Modern maturity

Wines mature in different ways—sometimes gracefully, sometimes not. The best wines are certainly not the oldest, but it is important to have a basic understanding of how different wines mature and what glorious pleasure can be derived from popping the cork on that perfectly mellowed bottle of grape juice. Before you go out and spend your hard-earned moolah on the next allocation of Hurly-Burly this or Screaming Mountaintop that, pick an evening, a special occasion, whatever, to visit one of our finest restaurants and rob the cellar of its sleeping occupants. It has been two years since Wine Spectator awarded Canlis its highest honor, the Grand Award, and I can report with confidence that the list is grander than ever. Canlis's sommelier, Rob Bigelow, can help you select an '86 Dunn ($230), an '82 Heitz "Martha's Vineyard" ($275), or a '61 Mouton-Rothschild ($1,600), served in the proper glassware.
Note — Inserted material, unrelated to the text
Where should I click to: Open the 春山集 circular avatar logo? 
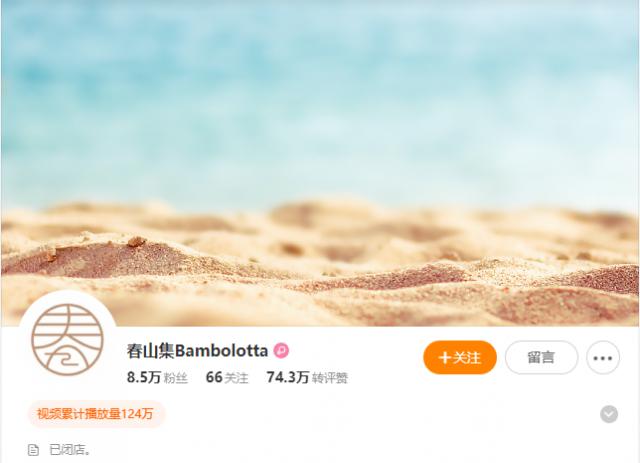point(67,339)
The sommelier of the Four Seasons Olympic Hotel's Georgian Room, Dorian Woodson, would gladly start you off with a '75 Bollinger RD ($285), the "RD" denoting "recently disgorged." Then you might as well jump right into the '49 Chateau Lafite ($1,400), from a great classic vintage and certainly, from what I have seen, stored in flawless conditions. At the small but monumental Rover's, you might wish to try a '66 Rausan-Segla ($500) or a delightful '70 Haut Batailley ($275). Sommelier Cyril Fr飨ier will best assess the condition of a '59 Vosne-Romanee, or, given enough notice, find you that special vintage and have it waiting for you.